Task instructions — Only the stretch of the listing below that runs from the line with "Click the Format" through the line with "Pick the yellow" is to be printed, exactly and with both ends.

Data records —
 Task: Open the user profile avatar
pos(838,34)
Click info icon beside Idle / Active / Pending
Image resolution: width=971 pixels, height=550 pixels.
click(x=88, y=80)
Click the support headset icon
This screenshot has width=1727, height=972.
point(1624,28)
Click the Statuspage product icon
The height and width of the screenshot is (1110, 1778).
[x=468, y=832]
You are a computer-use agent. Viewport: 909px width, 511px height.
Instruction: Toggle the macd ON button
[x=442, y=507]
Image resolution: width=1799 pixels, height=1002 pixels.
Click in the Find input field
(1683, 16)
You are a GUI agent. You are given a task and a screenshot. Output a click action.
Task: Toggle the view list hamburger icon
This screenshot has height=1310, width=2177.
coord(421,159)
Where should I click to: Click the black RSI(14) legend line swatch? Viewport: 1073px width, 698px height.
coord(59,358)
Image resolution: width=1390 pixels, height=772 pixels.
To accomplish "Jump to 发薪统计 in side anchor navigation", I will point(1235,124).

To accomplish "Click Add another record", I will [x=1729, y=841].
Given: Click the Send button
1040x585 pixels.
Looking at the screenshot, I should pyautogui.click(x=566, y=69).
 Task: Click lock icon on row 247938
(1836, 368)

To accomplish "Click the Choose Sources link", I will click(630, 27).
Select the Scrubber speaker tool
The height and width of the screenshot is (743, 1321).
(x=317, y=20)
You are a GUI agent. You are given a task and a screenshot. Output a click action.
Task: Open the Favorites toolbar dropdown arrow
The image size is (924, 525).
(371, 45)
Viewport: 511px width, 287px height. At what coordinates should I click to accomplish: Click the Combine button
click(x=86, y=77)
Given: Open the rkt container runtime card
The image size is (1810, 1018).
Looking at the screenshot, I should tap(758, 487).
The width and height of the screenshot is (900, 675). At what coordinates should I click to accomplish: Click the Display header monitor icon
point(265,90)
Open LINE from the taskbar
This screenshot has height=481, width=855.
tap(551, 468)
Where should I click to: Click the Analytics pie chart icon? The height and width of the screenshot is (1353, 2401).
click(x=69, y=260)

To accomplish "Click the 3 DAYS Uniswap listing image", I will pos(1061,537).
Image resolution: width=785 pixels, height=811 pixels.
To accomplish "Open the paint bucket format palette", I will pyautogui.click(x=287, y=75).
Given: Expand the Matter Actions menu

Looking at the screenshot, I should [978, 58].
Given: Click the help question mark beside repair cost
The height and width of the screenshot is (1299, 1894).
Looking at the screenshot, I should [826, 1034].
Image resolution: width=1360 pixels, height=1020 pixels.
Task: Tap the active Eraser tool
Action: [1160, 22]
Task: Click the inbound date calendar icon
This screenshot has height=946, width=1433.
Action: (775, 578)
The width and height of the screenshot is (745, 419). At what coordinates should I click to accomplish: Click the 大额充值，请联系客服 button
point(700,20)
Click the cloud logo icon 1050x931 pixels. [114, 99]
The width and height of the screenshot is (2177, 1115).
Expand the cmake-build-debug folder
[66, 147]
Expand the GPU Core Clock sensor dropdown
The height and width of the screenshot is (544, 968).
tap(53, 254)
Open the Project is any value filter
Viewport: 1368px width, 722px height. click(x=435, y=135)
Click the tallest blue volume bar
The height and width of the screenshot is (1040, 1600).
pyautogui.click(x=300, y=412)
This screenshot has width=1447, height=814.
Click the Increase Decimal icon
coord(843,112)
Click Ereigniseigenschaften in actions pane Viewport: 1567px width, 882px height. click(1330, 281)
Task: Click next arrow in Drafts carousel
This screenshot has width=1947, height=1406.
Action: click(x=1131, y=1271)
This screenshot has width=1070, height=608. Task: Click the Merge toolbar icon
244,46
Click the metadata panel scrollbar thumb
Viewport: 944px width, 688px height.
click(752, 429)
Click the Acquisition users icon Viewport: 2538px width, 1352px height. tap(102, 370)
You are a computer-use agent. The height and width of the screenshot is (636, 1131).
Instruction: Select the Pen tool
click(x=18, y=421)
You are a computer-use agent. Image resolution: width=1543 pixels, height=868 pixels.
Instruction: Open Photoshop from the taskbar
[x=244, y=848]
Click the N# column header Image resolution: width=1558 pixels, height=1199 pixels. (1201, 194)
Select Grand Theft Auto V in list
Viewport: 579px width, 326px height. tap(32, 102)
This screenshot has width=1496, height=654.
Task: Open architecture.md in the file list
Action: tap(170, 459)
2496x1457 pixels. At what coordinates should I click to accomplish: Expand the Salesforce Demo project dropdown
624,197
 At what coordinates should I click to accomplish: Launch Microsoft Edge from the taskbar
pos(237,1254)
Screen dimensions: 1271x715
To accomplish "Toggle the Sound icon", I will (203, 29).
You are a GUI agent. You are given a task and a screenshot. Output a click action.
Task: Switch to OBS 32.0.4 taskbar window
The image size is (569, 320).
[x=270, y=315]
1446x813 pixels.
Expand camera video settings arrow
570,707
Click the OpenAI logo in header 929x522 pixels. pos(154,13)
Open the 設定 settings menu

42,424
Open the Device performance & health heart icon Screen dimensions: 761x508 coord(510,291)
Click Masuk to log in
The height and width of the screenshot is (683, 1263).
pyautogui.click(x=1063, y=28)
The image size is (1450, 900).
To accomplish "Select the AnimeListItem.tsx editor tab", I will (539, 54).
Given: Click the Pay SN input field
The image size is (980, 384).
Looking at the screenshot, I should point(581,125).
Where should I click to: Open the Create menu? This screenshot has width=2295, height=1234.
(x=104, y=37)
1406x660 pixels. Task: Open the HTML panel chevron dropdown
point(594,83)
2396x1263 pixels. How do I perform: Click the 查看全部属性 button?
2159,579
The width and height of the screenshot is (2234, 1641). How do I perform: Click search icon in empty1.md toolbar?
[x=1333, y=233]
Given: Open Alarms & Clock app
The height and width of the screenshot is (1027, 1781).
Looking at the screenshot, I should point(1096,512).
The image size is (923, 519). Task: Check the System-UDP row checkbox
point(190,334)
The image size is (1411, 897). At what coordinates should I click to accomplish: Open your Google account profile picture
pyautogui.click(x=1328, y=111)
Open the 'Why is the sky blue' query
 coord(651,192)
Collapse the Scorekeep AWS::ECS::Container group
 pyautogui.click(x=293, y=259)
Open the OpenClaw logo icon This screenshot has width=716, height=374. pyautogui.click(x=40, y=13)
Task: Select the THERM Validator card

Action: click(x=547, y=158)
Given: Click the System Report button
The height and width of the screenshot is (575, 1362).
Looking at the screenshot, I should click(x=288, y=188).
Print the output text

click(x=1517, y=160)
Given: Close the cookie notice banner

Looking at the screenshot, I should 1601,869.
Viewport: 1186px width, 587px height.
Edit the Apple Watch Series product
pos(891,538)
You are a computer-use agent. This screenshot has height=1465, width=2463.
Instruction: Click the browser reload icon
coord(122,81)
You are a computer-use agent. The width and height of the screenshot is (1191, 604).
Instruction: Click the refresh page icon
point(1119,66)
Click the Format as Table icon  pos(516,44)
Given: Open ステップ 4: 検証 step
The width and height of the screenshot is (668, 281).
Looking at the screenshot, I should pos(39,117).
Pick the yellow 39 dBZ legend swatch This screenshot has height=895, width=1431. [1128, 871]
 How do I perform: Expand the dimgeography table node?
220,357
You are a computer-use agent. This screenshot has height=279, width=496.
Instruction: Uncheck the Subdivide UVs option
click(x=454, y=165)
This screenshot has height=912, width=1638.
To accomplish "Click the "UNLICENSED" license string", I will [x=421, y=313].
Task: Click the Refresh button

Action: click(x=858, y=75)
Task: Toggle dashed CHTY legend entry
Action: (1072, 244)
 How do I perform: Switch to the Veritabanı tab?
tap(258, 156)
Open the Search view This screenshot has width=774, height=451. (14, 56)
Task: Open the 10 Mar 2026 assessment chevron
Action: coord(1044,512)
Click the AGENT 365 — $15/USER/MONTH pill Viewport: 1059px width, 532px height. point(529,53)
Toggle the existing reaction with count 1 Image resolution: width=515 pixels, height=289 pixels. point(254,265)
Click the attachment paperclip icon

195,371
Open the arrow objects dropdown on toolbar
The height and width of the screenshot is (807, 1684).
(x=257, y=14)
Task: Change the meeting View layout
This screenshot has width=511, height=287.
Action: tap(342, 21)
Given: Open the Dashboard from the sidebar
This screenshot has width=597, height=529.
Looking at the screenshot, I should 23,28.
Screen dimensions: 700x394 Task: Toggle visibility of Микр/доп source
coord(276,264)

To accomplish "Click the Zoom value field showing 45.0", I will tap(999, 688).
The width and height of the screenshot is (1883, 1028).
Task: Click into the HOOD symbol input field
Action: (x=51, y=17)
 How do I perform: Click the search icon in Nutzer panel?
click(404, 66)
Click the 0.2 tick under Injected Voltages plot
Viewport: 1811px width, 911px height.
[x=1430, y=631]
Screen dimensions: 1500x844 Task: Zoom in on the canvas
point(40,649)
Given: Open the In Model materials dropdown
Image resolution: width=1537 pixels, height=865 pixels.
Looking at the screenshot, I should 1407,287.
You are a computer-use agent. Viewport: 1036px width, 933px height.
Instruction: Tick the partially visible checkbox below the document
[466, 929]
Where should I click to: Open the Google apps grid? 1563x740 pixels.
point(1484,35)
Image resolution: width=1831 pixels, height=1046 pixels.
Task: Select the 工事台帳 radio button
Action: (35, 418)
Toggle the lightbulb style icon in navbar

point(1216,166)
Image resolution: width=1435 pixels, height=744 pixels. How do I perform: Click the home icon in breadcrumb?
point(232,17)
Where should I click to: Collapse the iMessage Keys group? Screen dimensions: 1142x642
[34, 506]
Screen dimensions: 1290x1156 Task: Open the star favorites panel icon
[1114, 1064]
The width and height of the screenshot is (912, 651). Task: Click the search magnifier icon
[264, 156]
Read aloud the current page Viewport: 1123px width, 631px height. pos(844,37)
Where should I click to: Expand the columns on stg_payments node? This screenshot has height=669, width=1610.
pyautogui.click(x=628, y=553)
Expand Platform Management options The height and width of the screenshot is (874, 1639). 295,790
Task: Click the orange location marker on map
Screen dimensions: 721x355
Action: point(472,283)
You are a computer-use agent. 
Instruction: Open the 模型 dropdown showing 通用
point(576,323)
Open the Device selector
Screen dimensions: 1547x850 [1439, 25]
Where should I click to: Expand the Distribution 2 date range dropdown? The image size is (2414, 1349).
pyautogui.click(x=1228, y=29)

Answer to this task —
Click the Format as Table icon  pos(516,44)
Given: Open ステップ 4: 検証 step
The width and height of the screenshot is (668, 281).
Looking at the screenshot, I should pos(39,117).
Pick the yellow 39 dBZ legend swatch This screenshot has height=895, width=1431. [1128, 871]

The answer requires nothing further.